→ Work order
Output the entries that follow character for character. Leave every image out.

-*-

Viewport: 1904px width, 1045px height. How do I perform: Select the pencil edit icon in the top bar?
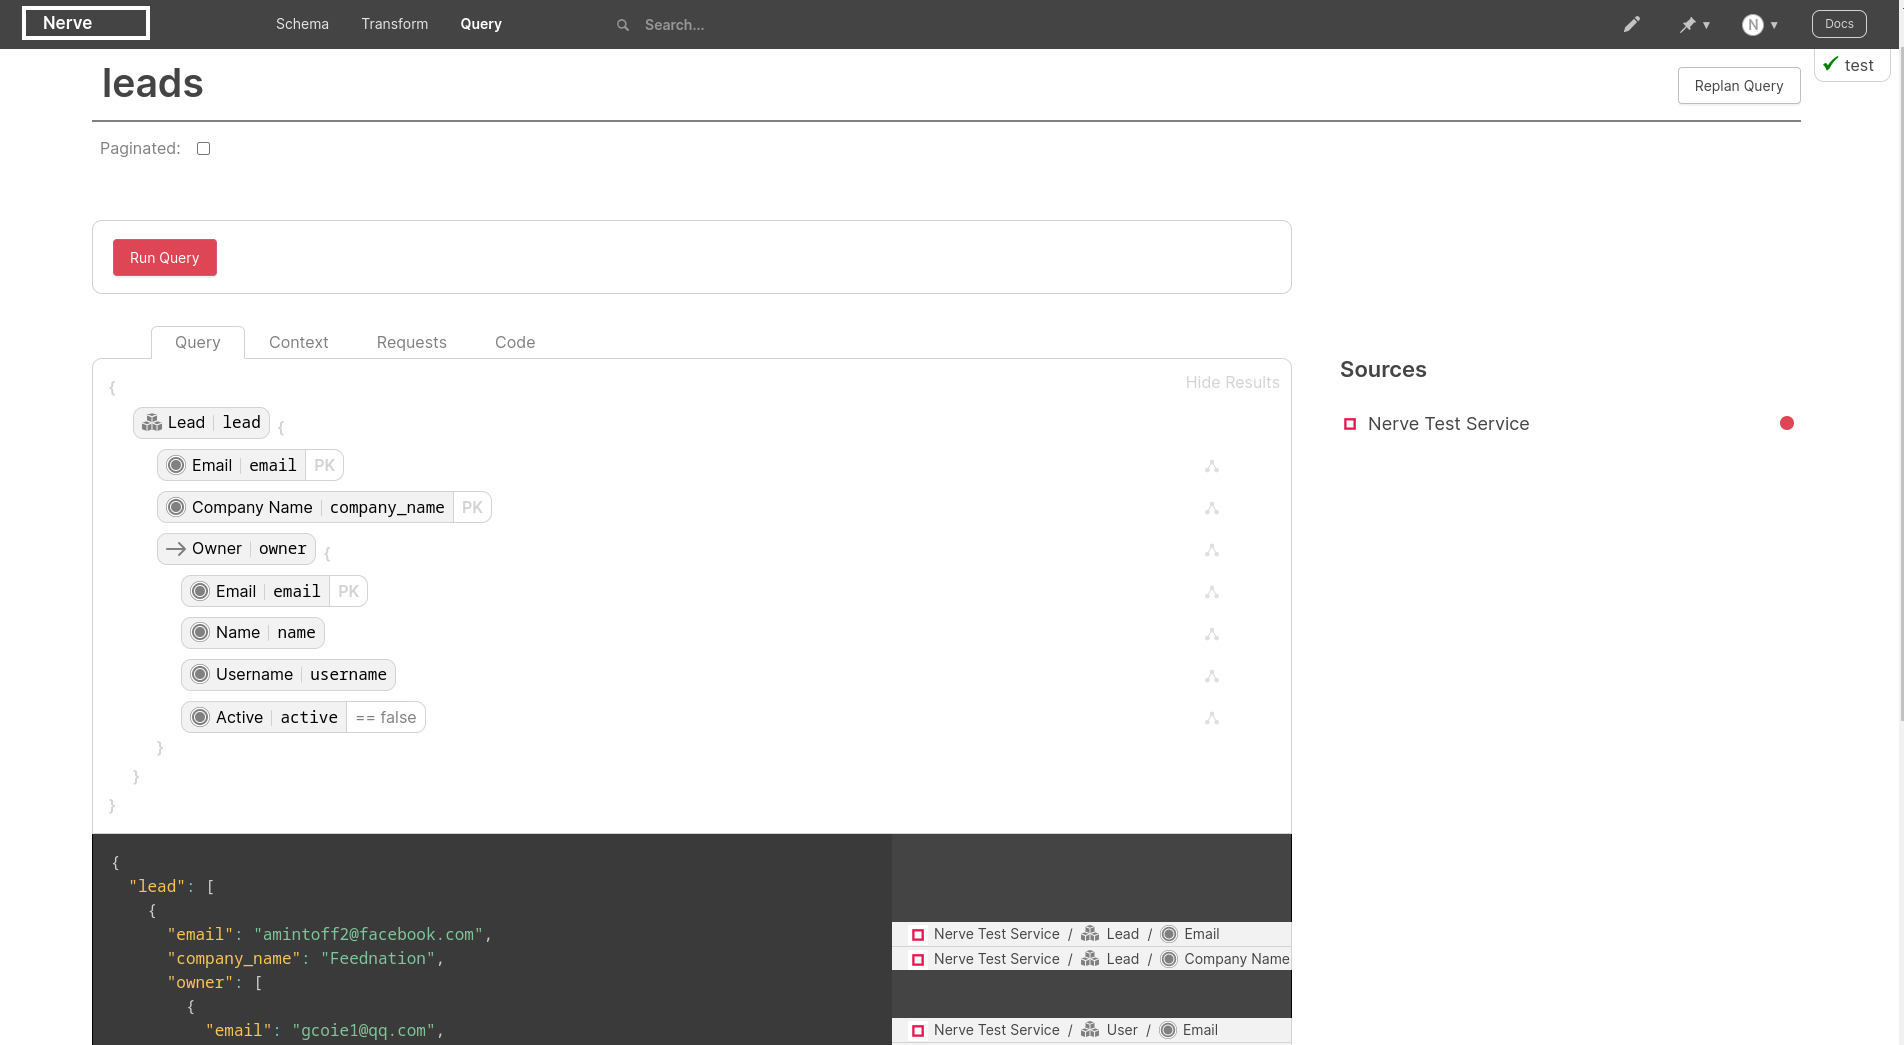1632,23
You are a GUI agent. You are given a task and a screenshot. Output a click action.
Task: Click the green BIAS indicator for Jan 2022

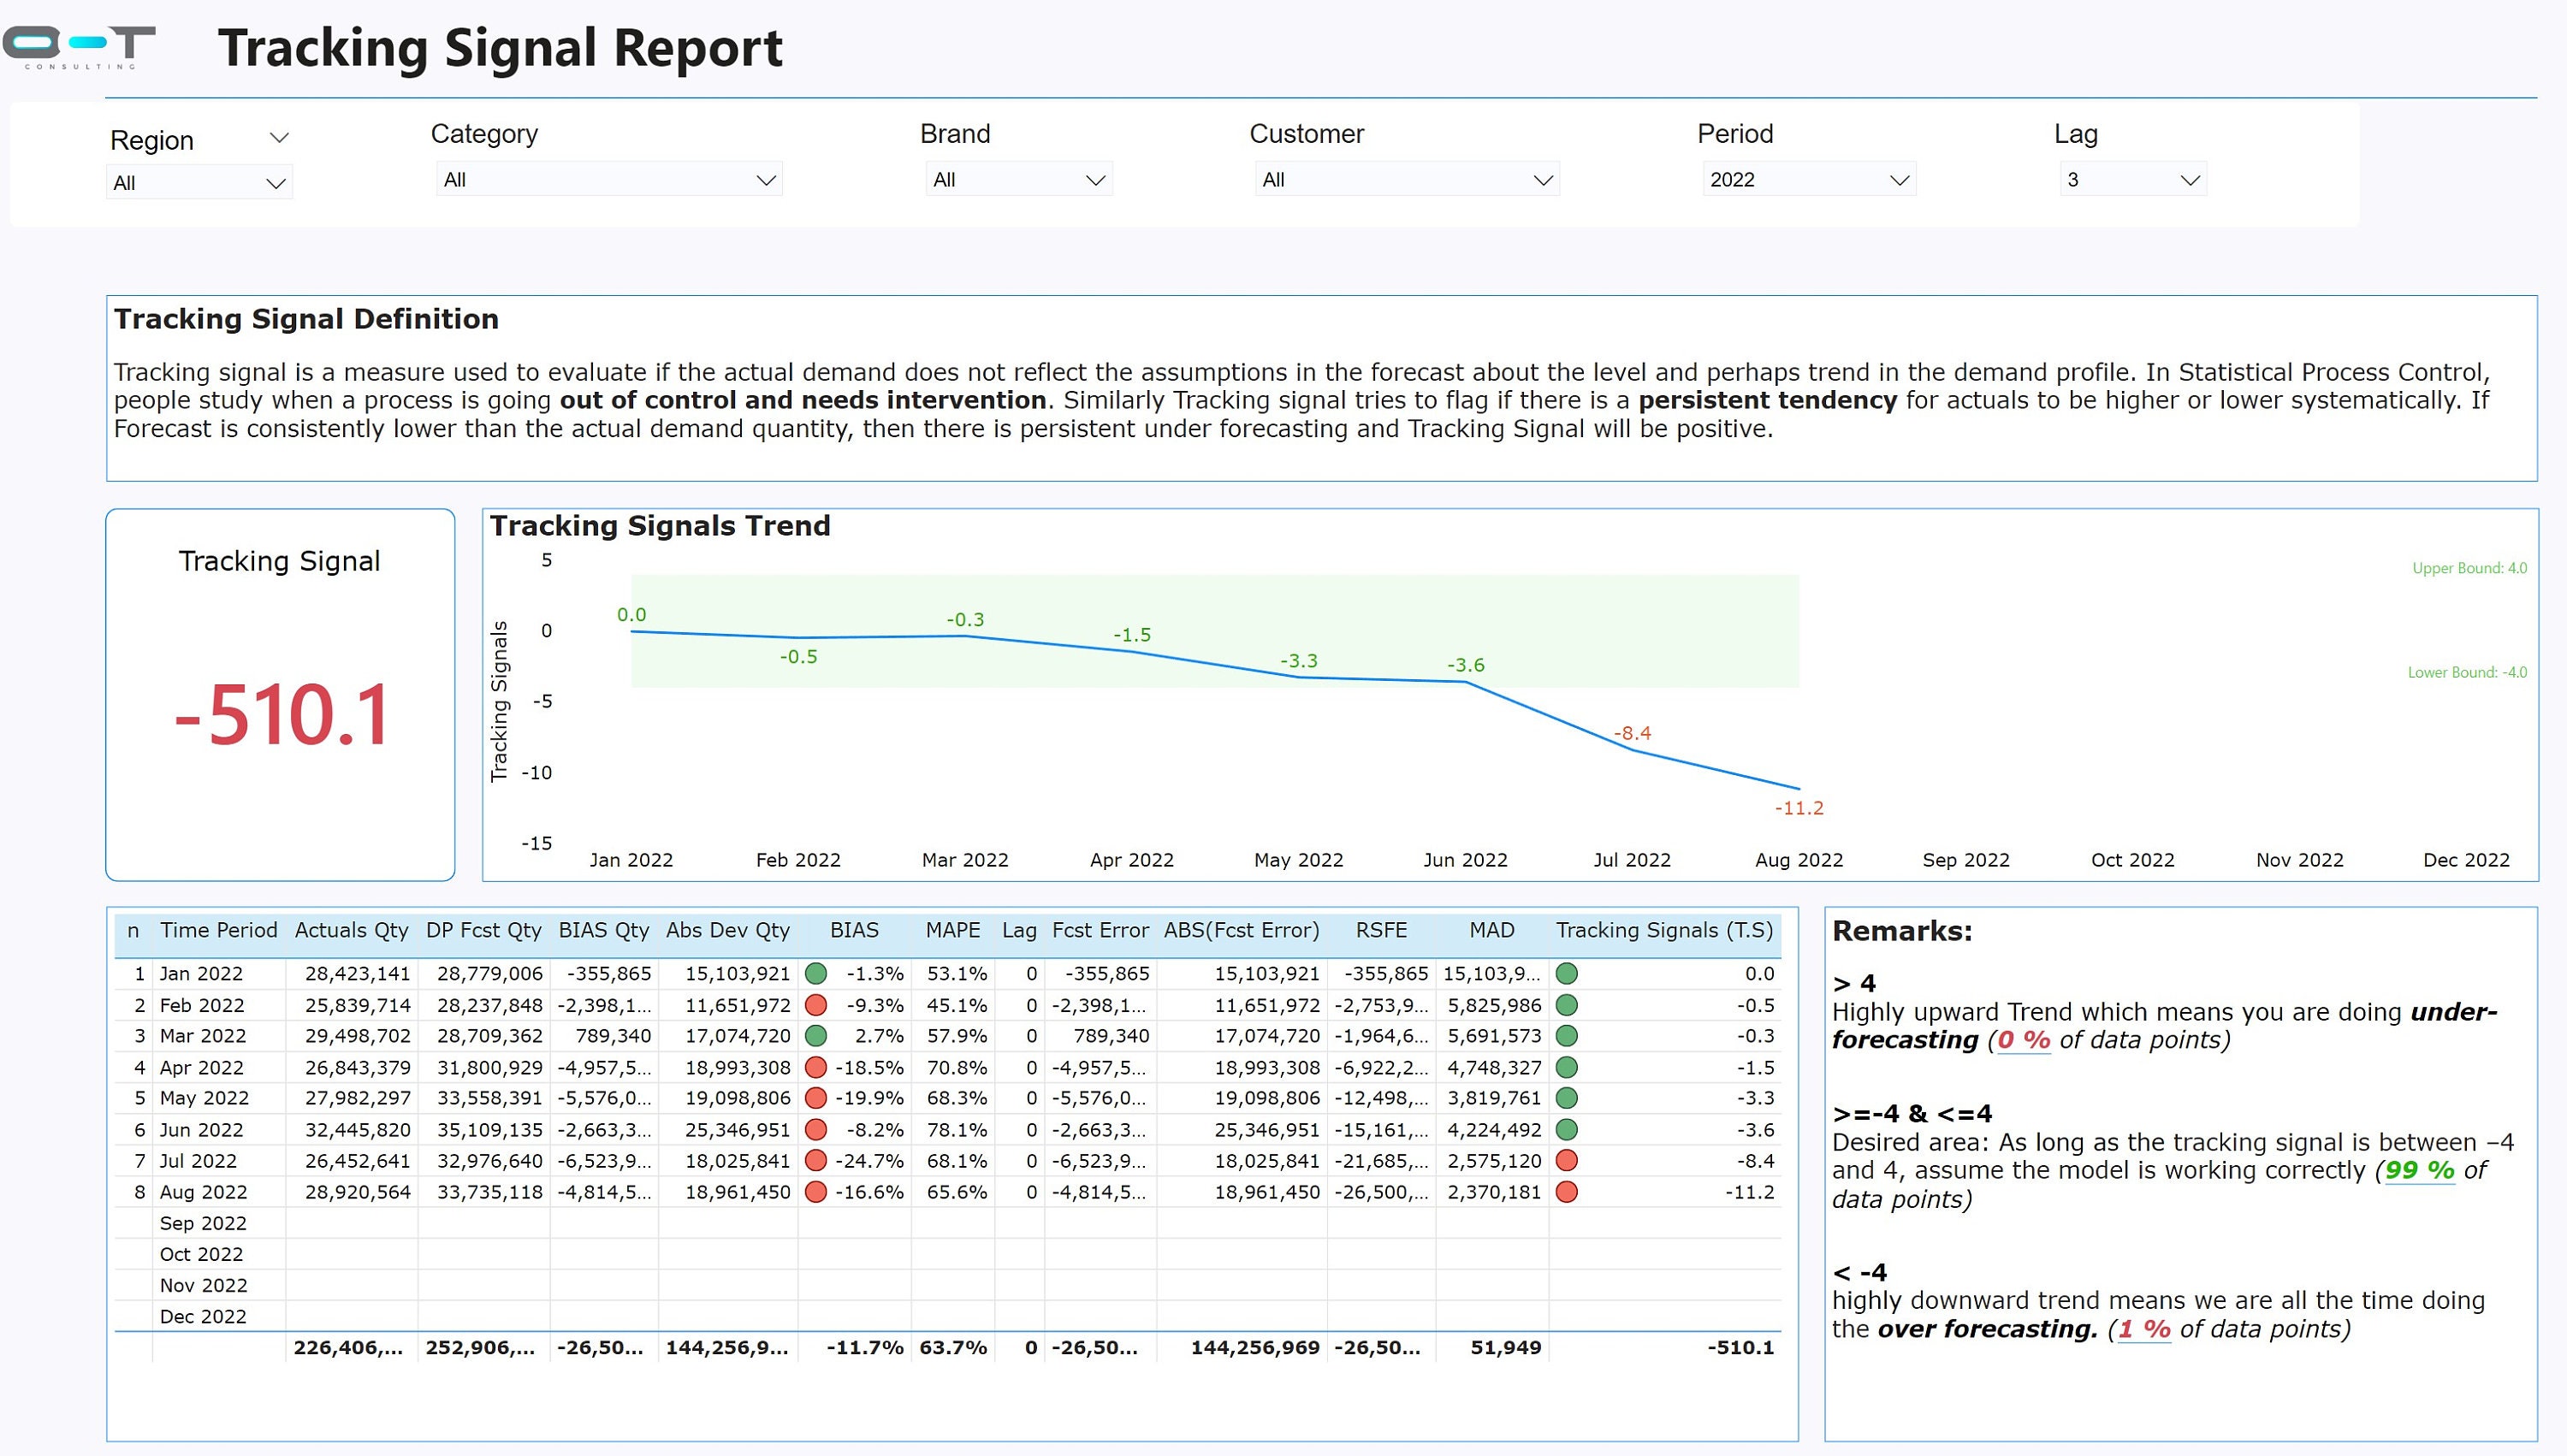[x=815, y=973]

-*-

→ Answer section
Viewport: 1904px width, 1045px height. How do I perform: Select the pencil edit icon in the top bar?
1632,23
You are a GUI agent. You are given a task and a screenshot. Output a click action.
Task: Click the green BIAS indicator for Jan 2022

[x=815, y=973]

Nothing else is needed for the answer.